▸ **Work request**: Word for word, set down every line of the entries below from the line with "At what coordinates should I click to accomplish: Maximize" to the line with "The height and width of the screenshot is (488, 868).", including both, and no other line.

(Items from a dataset)
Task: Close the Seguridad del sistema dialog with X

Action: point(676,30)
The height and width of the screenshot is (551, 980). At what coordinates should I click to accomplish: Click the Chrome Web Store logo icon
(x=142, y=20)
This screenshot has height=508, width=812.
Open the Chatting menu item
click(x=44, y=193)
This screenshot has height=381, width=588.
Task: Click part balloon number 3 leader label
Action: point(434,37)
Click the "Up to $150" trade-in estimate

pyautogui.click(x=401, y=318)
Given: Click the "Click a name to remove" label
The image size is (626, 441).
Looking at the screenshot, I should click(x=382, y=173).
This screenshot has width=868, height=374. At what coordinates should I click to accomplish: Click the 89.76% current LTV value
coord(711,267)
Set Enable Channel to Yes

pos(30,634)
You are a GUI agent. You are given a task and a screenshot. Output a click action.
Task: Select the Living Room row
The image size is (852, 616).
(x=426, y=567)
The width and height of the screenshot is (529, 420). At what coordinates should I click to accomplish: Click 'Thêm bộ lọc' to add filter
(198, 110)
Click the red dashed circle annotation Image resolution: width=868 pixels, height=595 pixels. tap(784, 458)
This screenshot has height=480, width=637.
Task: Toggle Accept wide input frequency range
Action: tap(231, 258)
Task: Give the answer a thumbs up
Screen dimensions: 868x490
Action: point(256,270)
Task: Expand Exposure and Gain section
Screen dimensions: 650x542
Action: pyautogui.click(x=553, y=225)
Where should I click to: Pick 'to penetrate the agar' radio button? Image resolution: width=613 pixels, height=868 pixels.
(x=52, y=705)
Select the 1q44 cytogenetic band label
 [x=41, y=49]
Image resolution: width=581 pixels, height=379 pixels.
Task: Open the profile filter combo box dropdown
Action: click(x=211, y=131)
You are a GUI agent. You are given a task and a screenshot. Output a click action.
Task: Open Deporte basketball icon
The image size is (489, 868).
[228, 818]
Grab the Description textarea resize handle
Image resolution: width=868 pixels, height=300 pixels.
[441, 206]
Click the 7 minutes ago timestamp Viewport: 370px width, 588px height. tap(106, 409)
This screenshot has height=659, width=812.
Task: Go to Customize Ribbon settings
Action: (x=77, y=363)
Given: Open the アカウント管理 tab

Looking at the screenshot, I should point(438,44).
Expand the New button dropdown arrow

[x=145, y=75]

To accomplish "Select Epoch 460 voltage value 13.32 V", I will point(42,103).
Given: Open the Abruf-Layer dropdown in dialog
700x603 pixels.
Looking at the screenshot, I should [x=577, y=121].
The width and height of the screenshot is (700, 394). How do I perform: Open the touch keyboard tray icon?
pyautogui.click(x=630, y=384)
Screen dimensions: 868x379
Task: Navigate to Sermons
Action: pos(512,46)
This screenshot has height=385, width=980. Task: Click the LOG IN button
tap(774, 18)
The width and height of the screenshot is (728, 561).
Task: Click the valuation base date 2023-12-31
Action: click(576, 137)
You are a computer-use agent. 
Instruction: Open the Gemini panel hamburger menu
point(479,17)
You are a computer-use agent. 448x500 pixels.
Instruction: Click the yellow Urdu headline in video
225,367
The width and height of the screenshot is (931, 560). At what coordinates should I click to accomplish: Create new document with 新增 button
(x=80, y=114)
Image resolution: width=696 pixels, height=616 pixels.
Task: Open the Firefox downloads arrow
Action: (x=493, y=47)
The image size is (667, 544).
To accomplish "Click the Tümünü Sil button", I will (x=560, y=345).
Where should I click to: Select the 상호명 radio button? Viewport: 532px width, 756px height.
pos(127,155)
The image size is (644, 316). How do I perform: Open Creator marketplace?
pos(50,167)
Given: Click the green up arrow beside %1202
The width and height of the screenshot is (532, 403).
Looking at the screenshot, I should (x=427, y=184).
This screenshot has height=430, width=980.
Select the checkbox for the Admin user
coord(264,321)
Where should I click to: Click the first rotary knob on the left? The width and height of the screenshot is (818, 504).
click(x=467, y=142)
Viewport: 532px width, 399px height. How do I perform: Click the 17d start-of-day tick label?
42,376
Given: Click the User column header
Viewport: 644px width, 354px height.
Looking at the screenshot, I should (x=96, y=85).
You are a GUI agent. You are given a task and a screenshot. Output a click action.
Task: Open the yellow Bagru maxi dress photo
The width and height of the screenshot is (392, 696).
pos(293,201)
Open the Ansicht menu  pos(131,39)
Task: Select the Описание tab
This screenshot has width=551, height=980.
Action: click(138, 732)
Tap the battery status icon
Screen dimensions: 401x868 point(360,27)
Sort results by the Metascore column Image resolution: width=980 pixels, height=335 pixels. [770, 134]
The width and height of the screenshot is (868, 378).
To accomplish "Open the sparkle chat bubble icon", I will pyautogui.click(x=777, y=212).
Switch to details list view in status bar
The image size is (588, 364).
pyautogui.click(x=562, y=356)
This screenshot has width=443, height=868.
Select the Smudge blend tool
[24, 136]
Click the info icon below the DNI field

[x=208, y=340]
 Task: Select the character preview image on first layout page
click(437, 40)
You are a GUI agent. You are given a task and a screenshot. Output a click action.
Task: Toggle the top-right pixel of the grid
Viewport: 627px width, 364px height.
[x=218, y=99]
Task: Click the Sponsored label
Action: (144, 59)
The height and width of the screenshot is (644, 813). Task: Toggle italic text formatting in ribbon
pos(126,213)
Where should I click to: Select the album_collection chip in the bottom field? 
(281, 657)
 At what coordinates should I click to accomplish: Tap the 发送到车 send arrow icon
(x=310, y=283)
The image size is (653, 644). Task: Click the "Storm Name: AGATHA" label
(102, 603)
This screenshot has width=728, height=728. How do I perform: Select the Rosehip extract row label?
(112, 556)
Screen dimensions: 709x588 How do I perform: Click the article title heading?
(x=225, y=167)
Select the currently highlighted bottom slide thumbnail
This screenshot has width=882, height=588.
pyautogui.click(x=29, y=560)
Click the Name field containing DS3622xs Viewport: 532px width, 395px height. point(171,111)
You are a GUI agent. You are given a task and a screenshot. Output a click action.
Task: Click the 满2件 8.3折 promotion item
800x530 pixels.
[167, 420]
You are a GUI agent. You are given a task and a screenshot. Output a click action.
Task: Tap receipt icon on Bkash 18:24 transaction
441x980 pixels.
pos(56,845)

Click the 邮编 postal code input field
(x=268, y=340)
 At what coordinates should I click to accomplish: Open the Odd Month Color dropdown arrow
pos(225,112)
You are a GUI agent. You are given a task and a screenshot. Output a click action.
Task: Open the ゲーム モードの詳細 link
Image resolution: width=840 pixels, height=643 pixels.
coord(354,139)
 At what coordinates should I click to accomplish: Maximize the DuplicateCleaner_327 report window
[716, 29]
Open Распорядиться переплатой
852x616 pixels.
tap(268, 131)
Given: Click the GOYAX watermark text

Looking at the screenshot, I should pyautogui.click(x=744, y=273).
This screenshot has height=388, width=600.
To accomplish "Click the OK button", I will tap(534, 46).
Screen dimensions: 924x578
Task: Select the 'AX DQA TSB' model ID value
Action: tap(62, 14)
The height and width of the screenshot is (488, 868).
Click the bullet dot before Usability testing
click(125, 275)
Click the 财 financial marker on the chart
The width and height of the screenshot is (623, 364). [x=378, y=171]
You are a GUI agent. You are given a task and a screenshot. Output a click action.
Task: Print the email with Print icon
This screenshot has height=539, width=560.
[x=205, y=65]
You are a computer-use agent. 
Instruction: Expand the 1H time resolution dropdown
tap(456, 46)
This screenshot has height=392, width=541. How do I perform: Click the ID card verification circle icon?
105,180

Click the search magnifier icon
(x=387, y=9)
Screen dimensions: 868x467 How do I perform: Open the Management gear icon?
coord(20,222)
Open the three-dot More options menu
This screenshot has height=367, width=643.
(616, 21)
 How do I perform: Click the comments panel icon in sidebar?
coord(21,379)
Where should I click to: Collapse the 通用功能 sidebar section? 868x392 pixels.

▸ **Solved problem**:
 At what coordinates should I click to accomplish: Maximize the DuplicateCleaner_327 report window
[716, 29]
Open Распорядиться переплатой
852x616 pixels.
tap(268, 131)
Given: Click the GOYAX watermark text

Looking at the screenshot, I should pyautogui.click(x=744, y=273).
This screenshot has height=388, width=600.
To accomplish "Click the OK button", I will tap(534, 46).
Screen dimensions: 924x578
Task: Select the 'AX DQA TSB' model ID value
Action: tap(62, 14)
The height and width of the screenshot is (488, 868).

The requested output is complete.